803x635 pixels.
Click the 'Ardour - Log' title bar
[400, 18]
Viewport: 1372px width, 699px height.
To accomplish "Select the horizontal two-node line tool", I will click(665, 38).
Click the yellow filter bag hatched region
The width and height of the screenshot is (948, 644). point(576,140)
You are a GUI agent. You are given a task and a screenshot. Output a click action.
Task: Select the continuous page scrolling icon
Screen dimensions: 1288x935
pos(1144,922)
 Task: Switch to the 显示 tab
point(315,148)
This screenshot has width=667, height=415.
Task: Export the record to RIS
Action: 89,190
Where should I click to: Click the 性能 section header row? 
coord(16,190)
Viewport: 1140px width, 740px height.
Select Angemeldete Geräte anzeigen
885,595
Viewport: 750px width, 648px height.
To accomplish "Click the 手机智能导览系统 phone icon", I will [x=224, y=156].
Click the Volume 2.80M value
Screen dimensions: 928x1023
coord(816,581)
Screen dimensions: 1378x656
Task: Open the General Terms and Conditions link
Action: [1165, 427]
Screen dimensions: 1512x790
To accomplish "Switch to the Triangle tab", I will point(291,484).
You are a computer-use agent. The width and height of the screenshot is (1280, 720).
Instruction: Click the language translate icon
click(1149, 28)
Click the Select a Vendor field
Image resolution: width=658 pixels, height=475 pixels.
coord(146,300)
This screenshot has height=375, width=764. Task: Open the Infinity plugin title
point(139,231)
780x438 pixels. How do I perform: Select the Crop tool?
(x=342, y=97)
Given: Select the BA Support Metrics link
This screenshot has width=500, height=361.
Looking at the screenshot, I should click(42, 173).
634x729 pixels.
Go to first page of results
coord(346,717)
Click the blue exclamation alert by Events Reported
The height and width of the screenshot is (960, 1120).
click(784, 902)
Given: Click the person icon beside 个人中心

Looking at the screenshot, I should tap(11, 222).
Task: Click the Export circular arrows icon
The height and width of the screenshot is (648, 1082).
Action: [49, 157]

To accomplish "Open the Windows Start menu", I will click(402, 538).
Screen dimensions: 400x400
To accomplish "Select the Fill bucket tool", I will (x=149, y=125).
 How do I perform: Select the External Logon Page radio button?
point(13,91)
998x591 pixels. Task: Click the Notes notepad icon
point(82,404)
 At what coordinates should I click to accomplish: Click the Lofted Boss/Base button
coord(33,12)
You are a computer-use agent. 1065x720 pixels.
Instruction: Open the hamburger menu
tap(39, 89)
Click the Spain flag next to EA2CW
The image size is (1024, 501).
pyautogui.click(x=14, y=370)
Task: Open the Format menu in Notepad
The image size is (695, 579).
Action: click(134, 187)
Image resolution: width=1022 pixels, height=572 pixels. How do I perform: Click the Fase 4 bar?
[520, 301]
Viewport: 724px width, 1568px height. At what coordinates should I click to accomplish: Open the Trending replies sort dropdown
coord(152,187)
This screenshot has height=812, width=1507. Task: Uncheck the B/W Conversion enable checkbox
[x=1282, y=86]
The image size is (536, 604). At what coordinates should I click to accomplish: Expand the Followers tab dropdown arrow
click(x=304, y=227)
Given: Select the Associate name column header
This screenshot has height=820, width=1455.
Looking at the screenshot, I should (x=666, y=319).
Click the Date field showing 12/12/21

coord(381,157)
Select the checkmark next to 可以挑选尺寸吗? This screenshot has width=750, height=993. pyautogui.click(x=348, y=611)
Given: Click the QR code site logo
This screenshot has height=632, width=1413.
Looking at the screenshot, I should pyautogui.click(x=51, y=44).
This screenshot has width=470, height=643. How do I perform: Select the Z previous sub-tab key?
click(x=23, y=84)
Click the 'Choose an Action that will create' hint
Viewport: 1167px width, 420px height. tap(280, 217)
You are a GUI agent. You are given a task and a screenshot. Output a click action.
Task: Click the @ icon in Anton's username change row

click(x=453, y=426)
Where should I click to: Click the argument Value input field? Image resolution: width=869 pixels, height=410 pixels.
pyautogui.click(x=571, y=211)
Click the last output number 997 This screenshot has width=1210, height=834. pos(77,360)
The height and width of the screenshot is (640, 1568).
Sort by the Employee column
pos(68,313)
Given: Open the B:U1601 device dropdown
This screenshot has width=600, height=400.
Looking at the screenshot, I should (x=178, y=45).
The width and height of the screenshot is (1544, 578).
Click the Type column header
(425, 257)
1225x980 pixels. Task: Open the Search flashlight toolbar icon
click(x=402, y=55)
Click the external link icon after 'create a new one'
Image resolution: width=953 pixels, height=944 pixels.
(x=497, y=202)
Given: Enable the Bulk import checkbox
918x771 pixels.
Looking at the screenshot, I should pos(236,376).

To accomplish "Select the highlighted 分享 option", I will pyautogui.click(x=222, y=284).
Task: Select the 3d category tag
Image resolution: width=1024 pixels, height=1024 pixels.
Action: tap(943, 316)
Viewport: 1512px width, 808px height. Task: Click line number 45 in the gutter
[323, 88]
-----
▸ **Task prompt**:
Using the entries above, give the number of lines that carry the string "computer", without anything else.

▸ **Written response**:
2